Growing into the Rôle
Author: Simon Field MW
It is now a full two years since your correspondent selflessly embarked on a fortnight’s voyage of discovery of the vineyards of Champagne. Accompanied by the equally selfless Alun Griffiths MW, I set off on the long and frankly sometimes rather uneventful drive through the badlands of the Pas de Calais, taking advantage of the dearth of scenery to hatch a plan. The premise of said plan was simple; to identify and woo the very best of the rather nebulous emerging category of Growers Champagnes, that is to say the category of small vignerons who cultivate their own grapes and make and sell their own wines, increasingly courageous in the face of the hegemony that has built up around the now redundant but still evocative descriptor of the Grandes Marques. The big names still dominate the market place, with LVMH wines alone controlling an astonishing 30% of the entire export market; the time was right, we felt, to stand up for the smaller players, to celebrate the diversity innate in this complex region and, frankly, to identify some wines of real value to slot into a price bracket that had been increasingly forsaken by the more prestigious names…

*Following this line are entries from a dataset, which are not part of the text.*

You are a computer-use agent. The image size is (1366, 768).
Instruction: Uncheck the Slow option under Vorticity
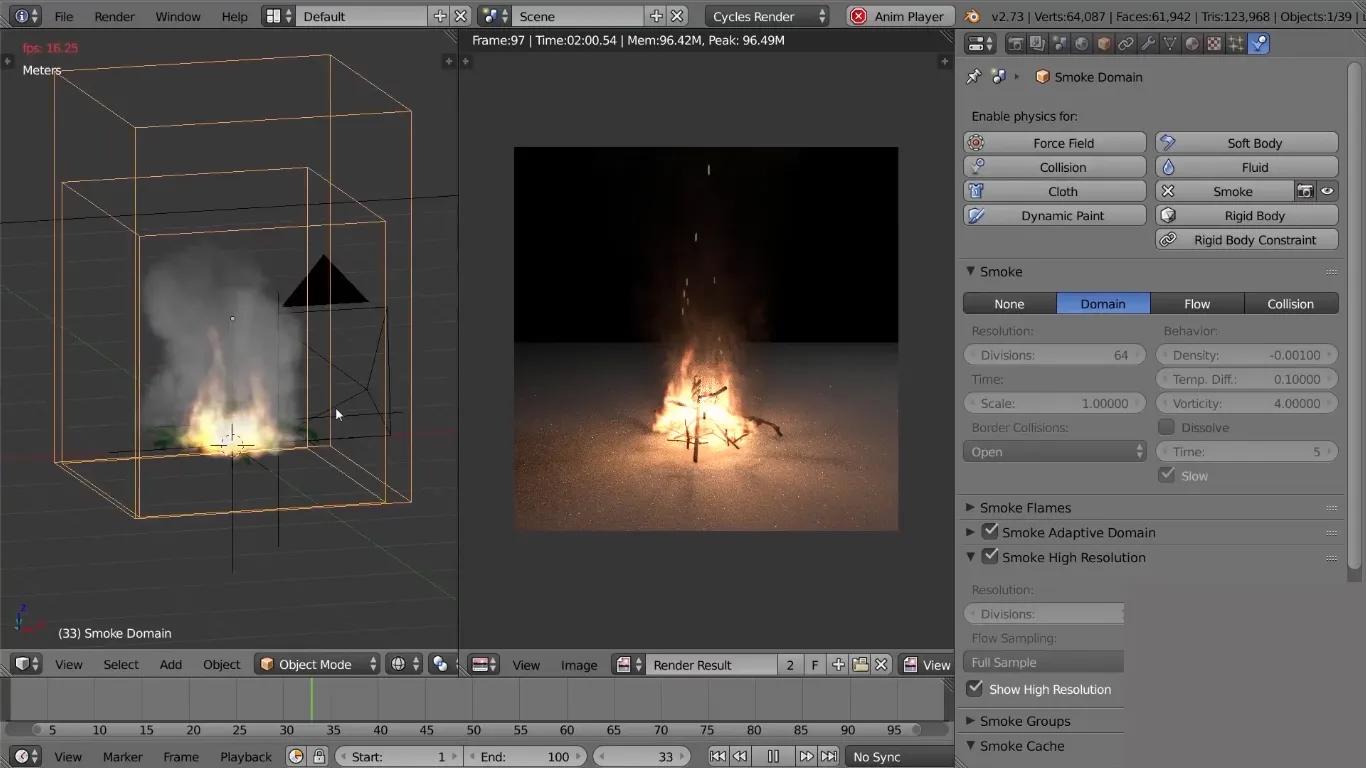pos(1166,475)
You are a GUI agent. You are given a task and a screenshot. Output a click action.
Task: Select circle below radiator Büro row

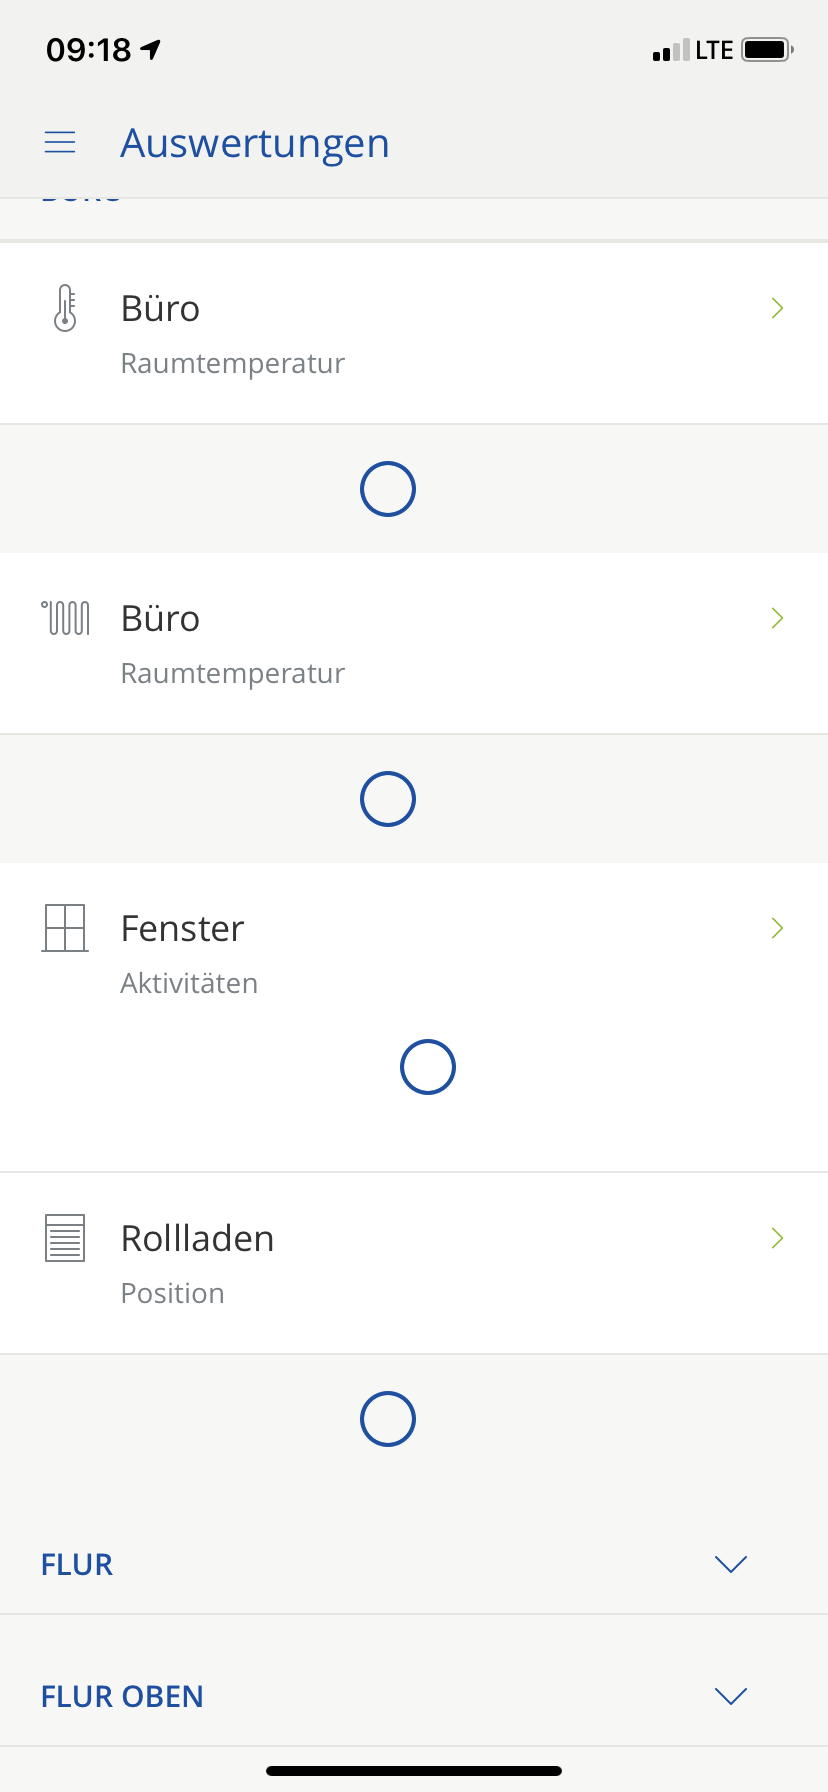click(388, 799)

Two years on seems like as good a time as any to take stock, literally and metaphorically, of progress made. I am delighted to advise that the news is uniformly good and, somewhat to my surprise, all ten of the new arrivals have forged a place on our ‘list’ ( an anachronistic term I know) and when we went back lat year we even added another grower, the excellent biodynamic De Sousa, based in the Grand Cru village of Avize. Sales have been strong, and it is especially encouraging that our overall Champagne sales have also grown, with no indication of cannibalisation, for want of a better phrase, within the portfolio and certainly no evidence of the more traditional wines suffering at all. The extraordinary BBR sales of Bollinger 2002 and Dom Pérignon 2002 bear witness to that (and, as a welcome aside, we are anticipating the launch of Pol Roger 2002 early in 2012)

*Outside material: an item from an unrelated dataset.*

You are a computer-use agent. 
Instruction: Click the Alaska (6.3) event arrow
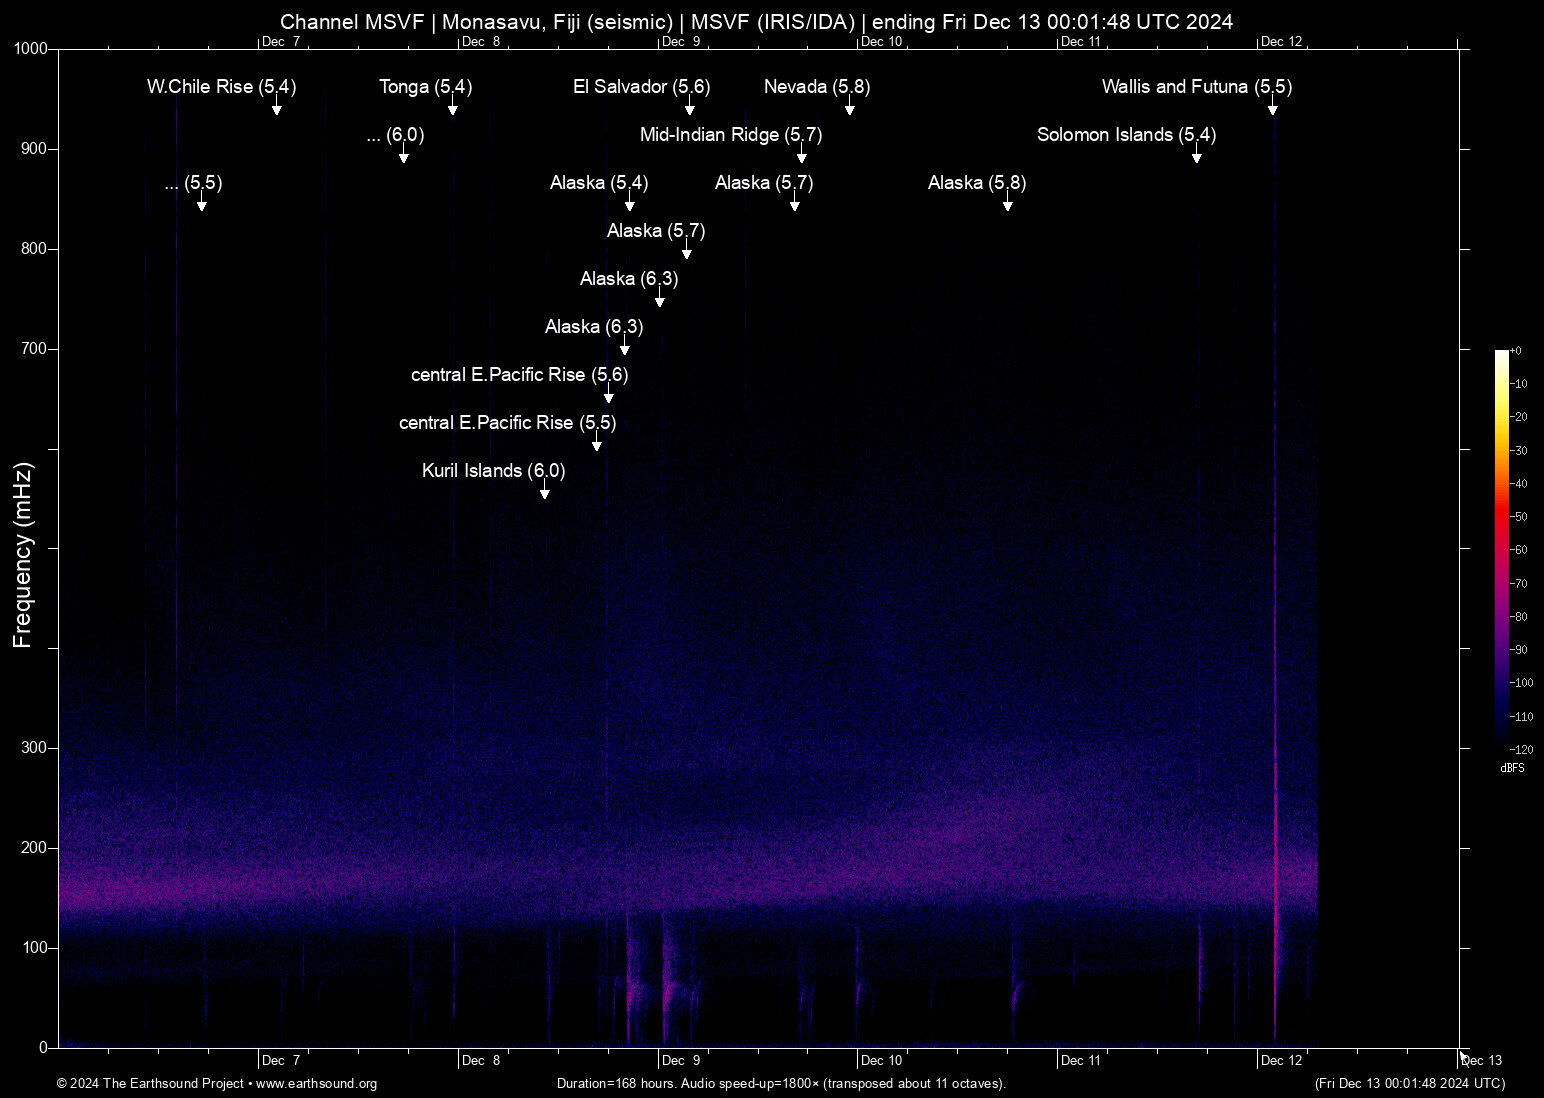628,279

So which wines have worked best? Much to our surprise and given the proviso that all have worked pretty well, it is in fact the lesser-known names that have been the most successful. This is very gratifying, indicative of the confidence of the BBR customers and the fact that our sales teams have identified particular favourites and remained loyal to them. Thus Benoît Lahaye, another biodynamic grower in Bouzy and Guy Larmandier, a Chardonnay grower from Cramant, have been big hits. Benoît’s Prestige is a wonderful expression of Pinot Noir, so completely different from Guy’s Grand Cru Blanc de Blancs, which for me is the ideal aperitif. Also in the Côte de Blancs, we have built up a great relationship with Pierre Peters, now taking him on as a fully-fledged agency and also with R & L Legras, whose wines have been selling particularly well in BBR in Hong Kong. My particular favourites from these two growers are Peter’s Chetillons 2002 and Legras’ sublime St Vincent 1996. Terrific vintages, terrific wines, tous les deux.

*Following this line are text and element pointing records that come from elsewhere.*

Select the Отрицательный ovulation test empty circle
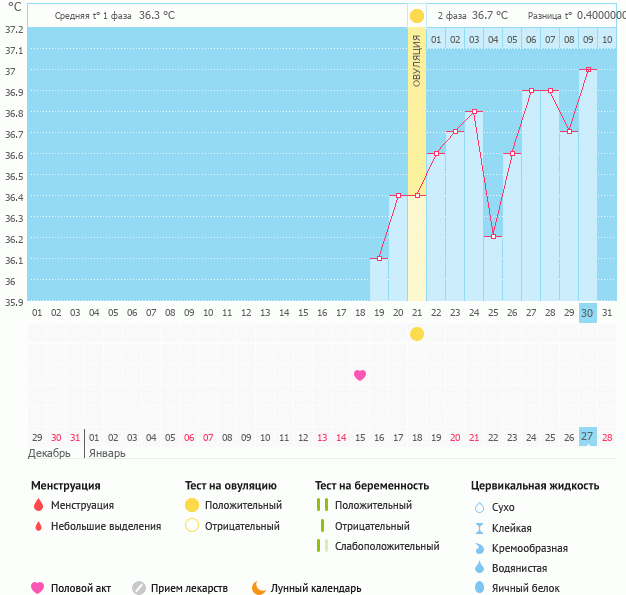626x595 pixels. pos(192,526)
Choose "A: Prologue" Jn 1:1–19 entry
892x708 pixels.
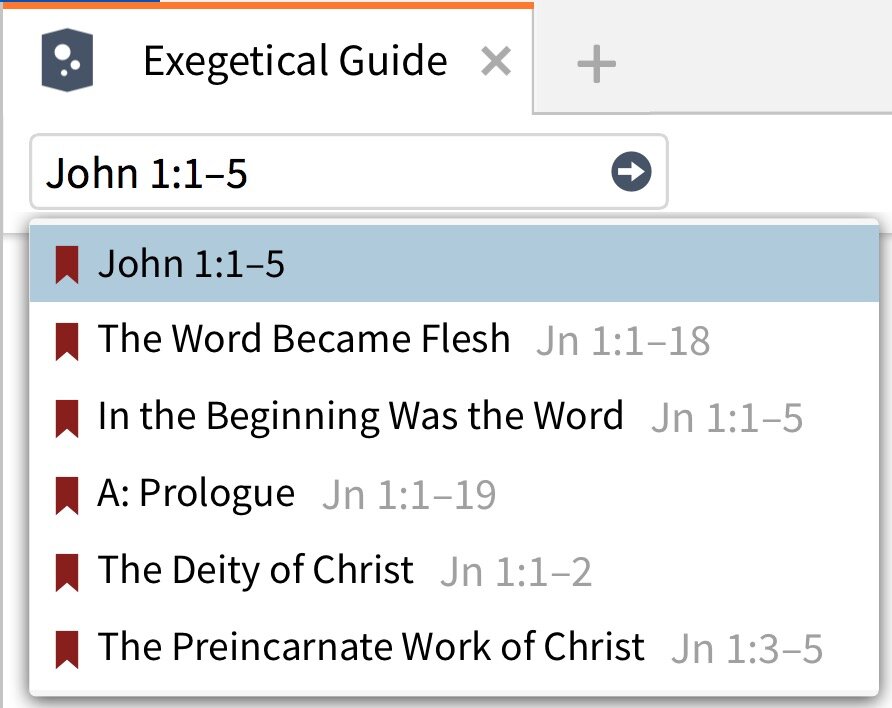196,493
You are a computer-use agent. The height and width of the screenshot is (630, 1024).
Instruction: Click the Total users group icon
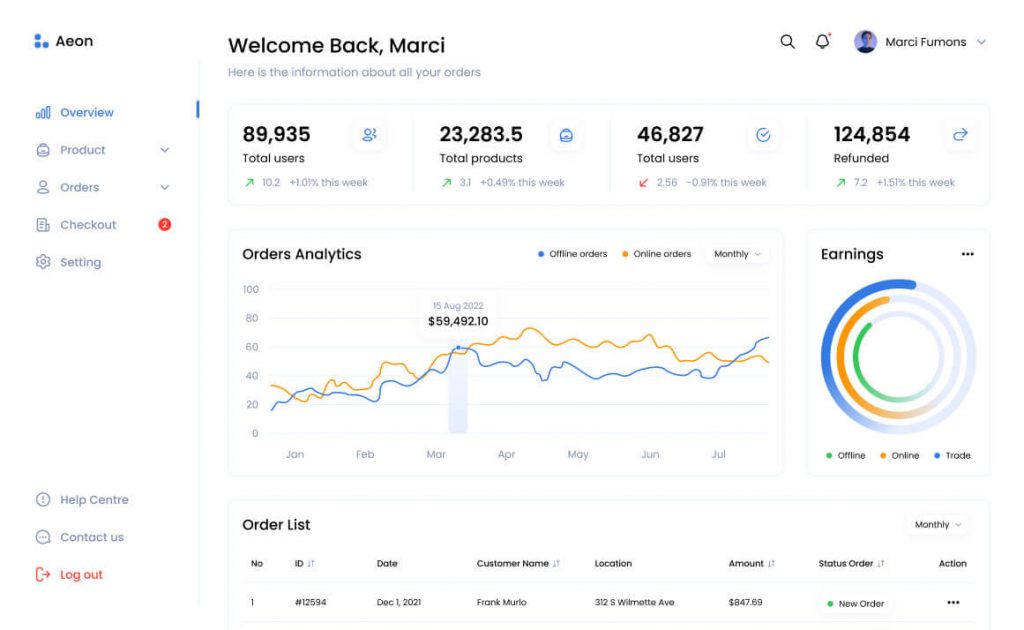370,134
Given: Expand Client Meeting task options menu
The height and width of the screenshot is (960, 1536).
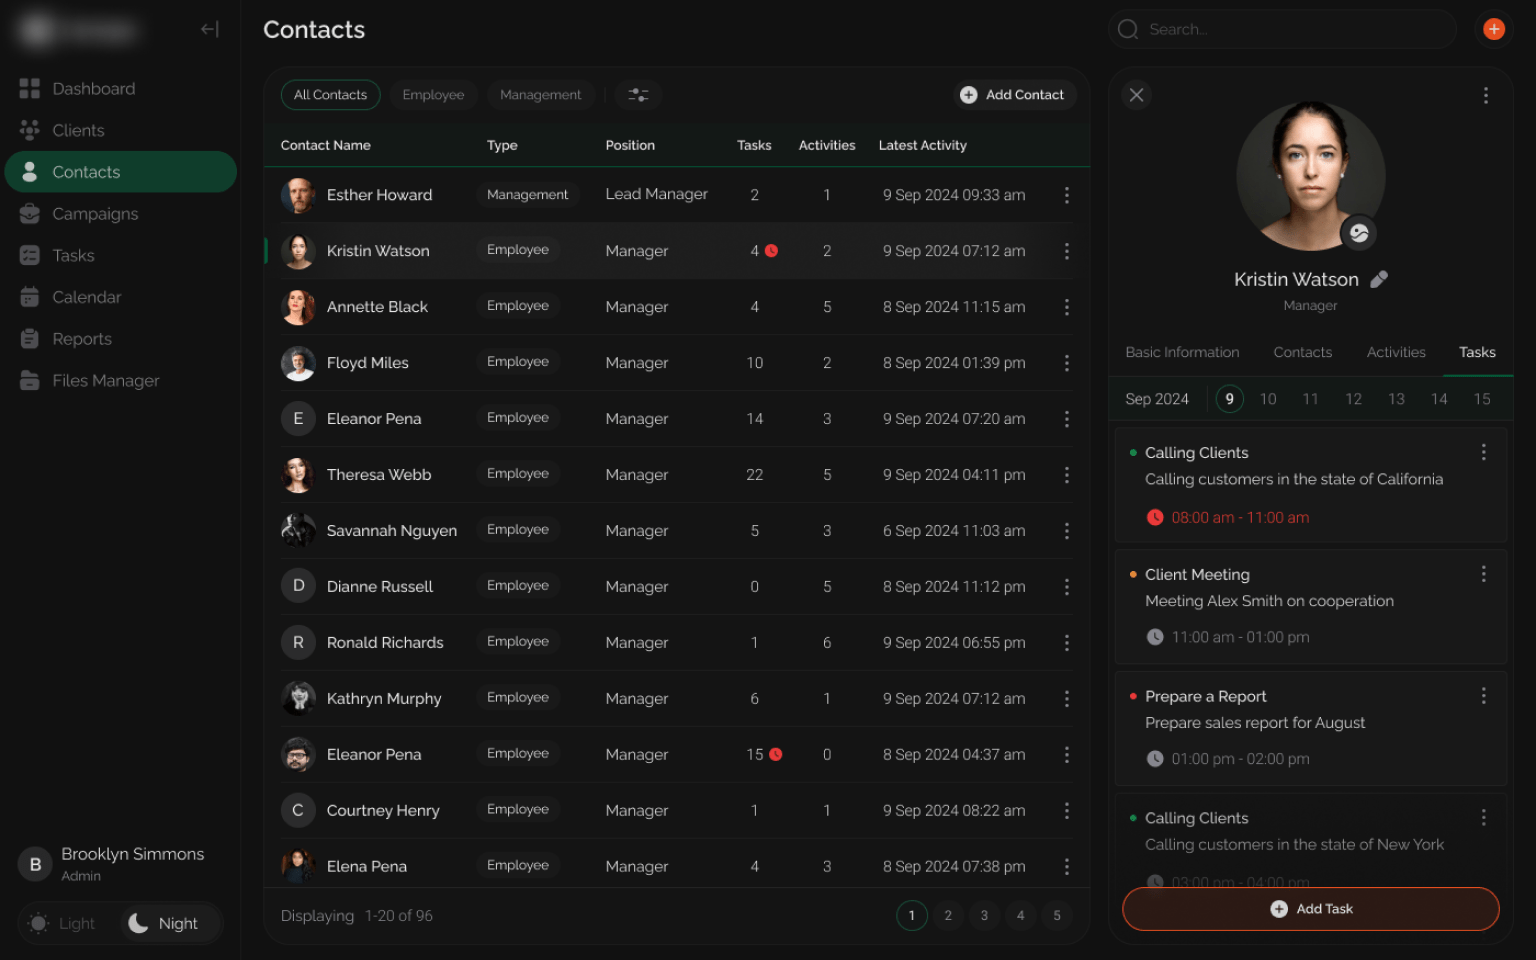Looking at the screenshot, I should click(1483, 574).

Equally successful have been Cédric Bouchard, whose dynamism and burgeoning international reputation has almost single-handedly transformed the reputation of the southern Aube vineyards; René Geoffroy , whose wines demonstrate the inherent quality of top-class Pinot Meunier, and Paul Bara, whose Grand Cru Bouzy Pinot Noir is surely the archetype of a rich savoury Champagne from the Montagne de Reims. Add to these the already more familiar names of Larmandier Bernier, Vergnon and Vilmart and one has a very comprehensive selection, with all styles catered for. The traditional Champenois methodology of buying fruit from a wide variety of sources, in itself partly developed to combat the capricious nature of the weather, has now been partially supplanted by the Growers’ emphasis on single sites, on a sense of place and on the real points of difference over this fascinating region. This trend was evidenced in Burgundy 30 years ago and it is encouraging indeed to be witnessing and now supporting the same phenomenon in Champagne.